Coaches conduct football safety clinic in Madawaska

MADAWASKA, Maine — Three guest Canadian football coaches put on a safety clinic for the combined Junior and Varsity Valley Mustangs football teams on Saturday, July 27, at the multi-purpose center in Madawaska.

“It was our first day in helmets and pads,” said Jesse Pettengill, head coach of the varsity program, “and we wanted our community to know how seriously we take player safety.  Our players should learn safety from the very best.”

In the off season, directed by their organization president Don Thibeault, the Mustangs made a huge commitment to player safety by spending $8,000 on state-of-the-art new helmets for players. 

Players and coaches took part in a football safety clinic held recently in Madawaska. First row, from left: Coach Mike Guay, Jainie Guillemette, Jiovanni Guillemette, T.J. Rhodes, Tanner Marquis, Hudson Labbe, Evan Michaud, Coach Jesse Pettengill; second row, from left: Coach Matthieu Lapierre, Coach Thomas Brante, Coach Martin Labarre, Frank Nadeau, Dylan Michaud, Lucas Theriault, Justin Post, Zack Pelletier, Henri St. Onge, Xander Gervais, Landen Michaud. (Image courtesy of Jesse Pettengill)

“This clinic is the natural follow-up to that investment,” said coach Pettengill. 

Coach Mike Guay of the Varsity Mustangs, former athletic director at Cegep de Trois-Rivieres in Quebec, and current student life coordinator at the CCNB in Edmundston, was instrumental in acquiring the talent to staff the clinic, including: Coach Martin Labarre, who has a degree in sports management, is a former collegiate football player, and current head coach of a high school program in Ancienne Lorette near Quebec city; Coach Thomas Brante who also has a degree is sports management, played and coached in his native France, and is currently a personal trainer in Quebec City; and Coach Mathieu Lapierre who has more than 20 years of coaching experience, including stints with the Canadian Football League’s Montreal Alouettes, and the U18-U19 Canadian National team for international competition.

**THE DATA:**
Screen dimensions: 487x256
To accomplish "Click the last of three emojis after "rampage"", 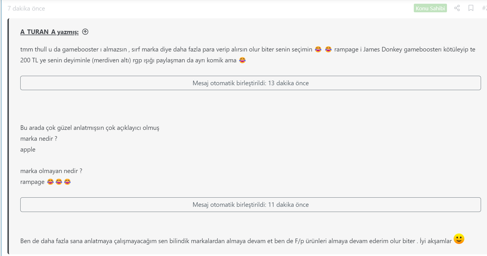I will click(x=67, y=182).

**TASK STATEMENT:**
In the article on the Madawaska football safety clinic, how much did the Mustangs spend on new helmets in the off season?

**TASK OUTPUT:**
$8,000